Billy finds himself wondering about the golf bag and the clubs that are inside it along with the gun. Is it Hoff’s bag? If it is, has he thought to wipe the club heads, in case his fingerprints are on them? Better not to think about it. Hoff has made his bed.
But isn’t that also true of Billy? He keeps thinking about Nick’s escape plan. It’s too good to be true, which is why Billy decided not to use it, and without letting Nick know. Because, hey – if you’re going to get rid of the guy who brokered the deal and supplied the gun, why not get rid of the man who used the gun? Billy doesn’t want to believe that Nick would do that, but he recognizes one incontrovertible fact: not wanting to believe stuff is how Ken Hoff got into a situation he’s almost certainly never going to get out of.
And whose idea was a warehouse fire in Cody on the day of the assassination? Not Nick’s, not Hoff’s. So who?
It’s all worrisome, but as he pulls into his driveway, he sees one thing that’s good: his lawn looks terrific.
6
Through most of August Billy slept well. He drifted off to sleep thinking of nothing except what he would write the following day. There were only a few dreams of Fallujah and the houses with the green garbage bags fluttering from the palm trees in their courtyards. (How had they gotten up there? Why were they up there?) It was no longer his story, it was Benjy’s story now. Those two things had begun to drift apart, and that was all right. He had once watched an interview with Tim O’Brien on YouTube, O’Brien talking about The Things They Carried. He said fiction wasn’t the truth, it was the way to the truth, and Billy can now understand that. Especially when it came to writing about war, and wasn’t that what his story was mostly about? Kissing in that ruined Mercedes with Robin Maguire, aka Ronnie Givens, had only been a truce. Most of the rest was fighting.
Tonight, with summer past and autumn on the come, he lies awake, troubled. Not by the gun in the golf bag. He’s thinking about the job he’s agreed to do with the gun. As a rule he never goes further than the two basics: taking the shot and getting out of Dodge. This time it’s different, and not just because it’s the last time he plans to take a life for pay. It’s different because it has a smell, the way Hoff’s breath had a smell when he snared Billy in that clumsy and unexpected embrace.
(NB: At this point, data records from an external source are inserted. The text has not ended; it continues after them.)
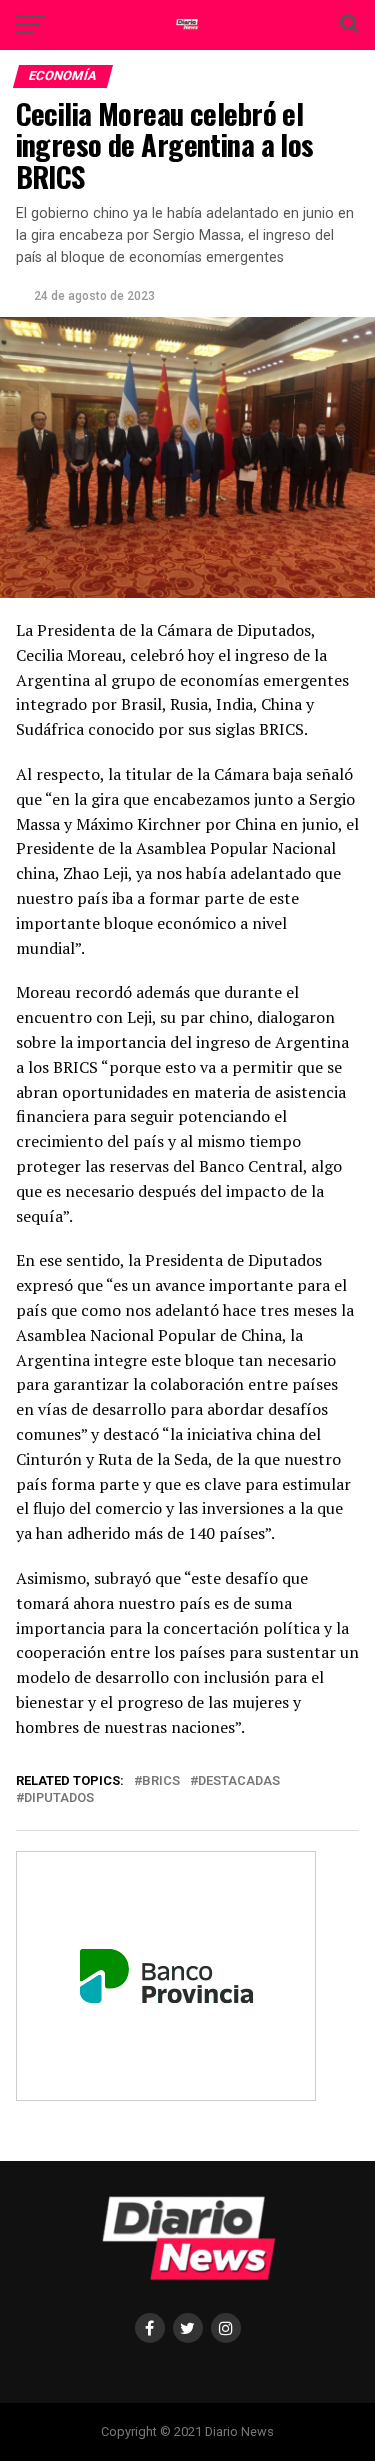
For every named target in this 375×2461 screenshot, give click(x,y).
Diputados (59, 1798)
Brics (161, 1781)
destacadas (239, 1781)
Somebody got in touch with Hoff, he thinks, then realizes that’s not so. Nobody got in touch with Hoff, because Hoff is a nobody. He may think he’s a somebody, with his real estate developments and his movie theaters and his red Mustang convertible, but he’s just a big fish in a small pond, and not really that big, either. And this is a big deal. Lots of people are getting paid. Hoff himself, for one. Some of his debts are paid already, and he seems to think all of them will be cleared after Joel Allen goes down. Then there’s Nick, and the troops Nick has fielded for this op. They are not squad strength, but almost. And maybe it is a squad. There could be more Nick hasn’t told him about.